The purpose here is definitely not to talk about work, but something happened last week that although not entirely professional, to some extent it was. I received an email from a person I hadn't talked to in a very long time - I did some consulting for her right after the MBA and that helped me to keep sane during the job hunt post Enron, WorldCom and September 11. She works with cross-cultural management, or the art of making people with different backgrounds and full of stereotype views of other nationalities actually work together with the least tension possible - or something like that. We had a chat on the phone as she had lots and lots of questions regarding the "Brazilian" way of doing business. I haven't done any "Brazilian business" in a very long time, however I am with no doubt very Brazilian, as her questions just happened to remind me of. That is the beauty of living abroad, you end up forgetting you are so full or your own roots and you even start believing that you've become international. Well, to some extent I have become international and that is, to some tiny extent.
Some of the enlightening questions:
- Is time more "flexible" for the French or for the Brazilian?
- Are the French more direct in giving negative feedback then the Brazilian? Are the French more confrontational (like to debate more?)

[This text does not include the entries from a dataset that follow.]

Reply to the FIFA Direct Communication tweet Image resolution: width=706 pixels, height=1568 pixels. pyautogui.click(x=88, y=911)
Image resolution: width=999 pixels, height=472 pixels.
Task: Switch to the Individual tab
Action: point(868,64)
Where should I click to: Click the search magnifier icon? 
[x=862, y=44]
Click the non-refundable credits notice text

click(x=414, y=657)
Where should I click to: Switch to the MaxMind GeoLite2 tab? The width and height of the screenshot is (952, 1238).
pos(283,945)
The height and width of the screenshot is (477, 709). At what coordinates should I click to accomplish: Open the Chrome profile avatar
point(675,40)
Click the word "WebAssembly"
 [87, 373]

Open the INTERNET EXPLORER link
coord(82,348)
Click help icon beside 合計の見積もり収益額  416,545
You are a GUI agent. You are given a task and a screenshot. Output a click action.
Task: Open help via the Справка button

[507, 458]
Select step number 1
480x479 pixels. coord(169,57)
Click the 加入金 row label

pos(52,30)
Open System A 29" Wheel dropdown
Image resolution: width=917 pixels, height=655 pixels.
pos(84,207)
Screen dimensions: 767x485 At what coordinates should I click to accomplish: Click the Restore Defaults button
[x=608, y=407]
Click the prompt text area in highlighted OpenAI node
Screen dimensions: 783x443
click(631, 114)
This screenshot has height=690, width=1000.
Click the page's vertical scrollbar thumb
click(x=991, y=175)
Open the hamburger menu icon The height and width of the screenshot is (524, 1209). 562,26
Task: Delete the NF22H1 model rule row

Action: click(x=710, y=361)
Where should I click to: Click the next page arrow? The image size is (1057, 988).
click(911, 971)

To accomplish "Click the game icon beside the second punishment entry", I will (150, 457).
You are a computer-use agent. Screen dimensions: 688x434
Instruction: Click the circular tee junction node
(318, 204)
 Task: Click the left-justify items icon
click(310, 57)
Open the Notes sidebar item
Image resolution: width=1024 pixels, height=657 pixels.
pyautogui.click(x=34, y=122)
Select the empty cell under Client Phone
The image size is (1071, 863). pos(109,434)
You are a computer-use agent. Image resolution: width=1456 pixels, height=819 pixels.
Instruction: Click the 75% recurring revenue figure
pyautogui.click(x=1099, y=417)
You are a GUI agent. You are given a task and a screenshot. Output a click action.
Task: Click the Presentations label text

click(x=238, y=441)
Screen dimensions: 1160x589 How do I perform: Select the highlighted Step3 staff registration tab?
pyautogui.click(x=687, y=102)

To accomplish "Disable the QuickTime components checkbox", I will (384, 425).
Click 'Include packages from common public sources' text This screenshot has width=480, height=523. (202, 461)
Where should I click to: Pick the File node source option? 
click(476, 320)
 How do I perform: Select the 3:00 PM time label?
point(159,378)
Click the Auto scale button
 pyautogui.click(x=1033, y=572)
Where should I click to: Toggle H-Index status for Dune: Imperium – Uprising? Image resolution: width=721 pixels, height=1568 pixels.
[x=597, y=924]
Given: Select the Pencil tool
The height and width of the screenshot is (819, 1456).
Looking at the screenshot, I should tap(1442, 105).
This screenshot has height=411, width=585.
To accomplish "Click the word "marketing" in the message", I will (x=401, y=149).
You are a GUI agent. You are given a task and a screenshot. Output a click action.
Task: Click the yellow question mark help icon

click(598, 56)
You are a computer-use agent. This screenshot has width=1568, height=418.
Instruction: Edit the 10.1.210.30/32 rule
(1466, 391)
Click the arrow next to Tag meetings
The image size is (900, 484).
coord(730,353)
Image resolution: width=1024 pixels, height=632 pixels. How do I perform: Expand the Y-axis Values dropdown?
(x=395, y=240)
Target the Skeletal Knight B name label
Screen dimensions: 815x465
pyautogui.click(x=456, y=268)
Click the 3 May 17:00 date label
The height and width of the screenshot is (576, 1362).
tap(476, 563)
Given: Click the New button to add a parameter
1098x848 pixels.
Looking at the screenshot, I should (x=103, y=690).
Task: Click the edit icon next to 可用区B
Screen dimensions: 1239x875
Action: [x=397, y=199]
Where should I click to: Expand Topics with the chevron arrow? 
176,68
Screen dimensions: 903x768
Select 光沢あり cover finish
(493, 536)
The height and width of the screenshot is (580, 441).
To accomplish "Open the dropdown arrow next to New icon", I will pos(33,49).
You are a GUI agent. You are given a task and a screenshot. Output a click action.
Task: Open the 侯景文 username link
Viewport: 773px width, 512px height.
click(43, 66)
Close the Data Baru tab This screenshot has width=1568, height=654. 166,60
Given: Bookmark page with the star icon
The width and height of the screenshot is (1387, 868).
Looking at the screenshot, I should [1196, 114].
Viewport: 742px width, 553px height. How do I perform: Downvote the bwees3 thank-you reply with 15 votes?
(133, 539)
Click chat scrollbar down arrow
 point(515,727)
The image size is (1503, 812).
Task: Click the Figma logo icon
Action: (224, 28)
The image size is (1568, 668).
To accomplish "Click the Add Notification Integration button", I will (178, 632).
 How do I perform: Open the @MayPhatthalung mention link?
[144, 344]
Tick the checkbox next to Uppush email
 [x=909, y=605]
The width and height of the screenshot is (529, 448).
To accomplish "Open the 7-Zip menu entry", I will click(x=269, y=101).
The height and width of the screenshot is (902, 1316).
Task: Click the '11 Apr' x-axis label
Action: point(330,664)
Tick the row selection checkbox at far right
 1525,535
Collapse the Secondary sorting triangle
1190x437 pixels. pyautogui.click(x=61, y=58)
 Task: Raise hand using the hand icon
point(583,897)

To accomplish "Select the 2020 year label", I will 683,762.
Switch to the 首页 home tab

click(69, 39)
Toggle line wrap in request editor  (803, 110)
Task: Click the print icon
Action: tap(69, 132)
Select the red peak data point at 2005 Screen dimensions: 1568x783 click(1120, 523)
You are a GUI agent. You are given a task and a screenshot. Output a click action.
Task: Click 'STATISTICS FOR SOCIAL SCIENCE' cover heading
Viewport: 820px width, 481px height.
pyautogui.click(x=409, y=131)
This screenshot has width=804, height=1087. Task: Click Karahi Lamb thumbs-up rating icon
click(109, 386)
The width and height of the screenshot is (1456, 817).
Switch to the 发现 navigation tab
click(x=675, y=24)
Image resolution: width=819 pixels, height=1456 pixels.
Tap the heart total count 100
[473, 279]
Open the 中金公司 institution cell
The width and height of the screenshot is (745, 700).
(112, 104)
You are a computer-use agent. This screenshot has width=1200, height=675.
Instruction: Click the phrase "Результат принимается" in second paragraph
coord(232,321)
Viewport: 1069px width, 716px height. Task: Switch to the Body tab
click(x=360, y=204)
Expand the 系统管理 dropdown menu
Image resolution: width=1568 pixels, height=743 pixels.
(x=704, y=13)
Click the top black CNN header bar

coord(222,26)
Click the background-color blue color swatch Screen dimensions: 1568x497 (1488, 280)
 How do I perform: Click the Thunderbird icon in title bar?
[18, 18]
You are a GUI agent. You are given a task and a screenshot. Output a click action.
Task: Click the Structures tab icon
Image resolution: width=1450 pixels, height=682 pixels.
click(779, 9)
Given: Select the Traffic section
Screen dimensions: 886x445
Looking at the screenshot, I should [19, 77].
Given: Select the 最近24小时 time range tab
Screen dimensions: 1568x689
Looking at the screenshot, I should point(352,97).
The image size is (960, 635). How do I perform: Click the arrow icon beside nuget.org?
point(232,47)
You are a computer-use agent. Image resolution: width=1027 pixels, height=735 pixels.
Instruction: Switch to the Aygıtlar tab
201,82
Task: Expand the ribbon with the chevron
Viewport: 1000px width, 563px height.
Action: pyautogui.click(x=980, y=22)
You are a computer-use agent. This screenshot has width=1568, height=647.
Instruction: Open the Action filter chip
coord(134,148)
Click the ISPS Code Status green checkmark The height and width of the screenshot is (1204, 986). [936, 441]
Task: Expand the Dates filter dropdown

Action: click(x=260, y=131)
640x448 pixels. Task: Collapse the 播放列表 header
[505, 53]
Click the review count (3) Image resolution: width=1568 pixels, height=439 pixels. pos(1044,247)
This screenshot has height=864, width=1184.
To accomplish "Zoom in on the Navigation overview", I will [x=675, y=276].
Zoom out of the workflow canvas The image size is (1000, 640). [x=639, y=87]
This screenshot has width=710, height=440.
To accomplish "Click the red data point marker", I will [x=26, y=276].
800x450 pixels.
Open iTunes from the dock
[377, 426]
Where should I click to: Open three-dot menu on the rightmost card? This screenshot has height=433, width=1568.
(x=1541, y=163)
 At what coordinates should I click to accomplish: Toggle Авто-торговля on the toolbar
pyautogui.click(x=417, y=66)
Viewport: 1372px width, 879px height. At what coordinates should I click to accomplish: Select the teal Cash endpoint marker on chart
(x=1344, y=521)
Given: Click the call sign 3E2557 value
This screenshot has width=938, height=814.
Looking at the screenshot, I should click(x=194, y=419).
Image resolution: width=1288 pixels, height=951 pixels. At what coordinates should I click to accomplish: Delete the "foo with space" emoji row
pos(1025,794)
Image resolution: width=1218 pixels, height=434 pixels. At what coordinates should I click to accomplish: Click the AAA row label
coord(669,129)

- Who is more "nuanced" - speaking with hidden meanings? The French or
the Brazilian? - Who is more practical and who is more theoretical?
- Are the Brazilian even more relationship oriented then the French?
And then it hit me: we are sooo culturally close to the French and yet we are greatly apart. I think of my Dutch husband and I want to cry. He is the personification of an exaggerated Dutch stereotype, the only things missing are the wooden shoes and the fact he doesn't know how to milk a cow.
One of these days I'll have a fit. No one should ask me why.